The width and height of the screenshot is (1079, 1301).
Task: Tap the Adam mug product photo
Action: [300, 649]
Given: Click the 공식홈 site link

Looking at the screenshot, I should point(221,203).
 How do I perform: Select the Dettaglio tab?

========================================================================

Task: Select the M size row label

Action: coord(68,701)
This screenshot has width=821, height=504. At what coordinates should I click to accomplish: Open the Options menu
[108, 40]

========================================================================

- **Your assignment**
Reproduce the lines of the entries above from the one with "Given: Click the 공식홈 site link" to the one with "How do I perform: Select the Dettaglio tab?", both included, exactly and without any other line.

- **Solution to the exercise**
Given: Click the 공식홈 site link

Looking at the screenshot, I should point(221,203).
 How do I perform: Select the Dettaglio tab?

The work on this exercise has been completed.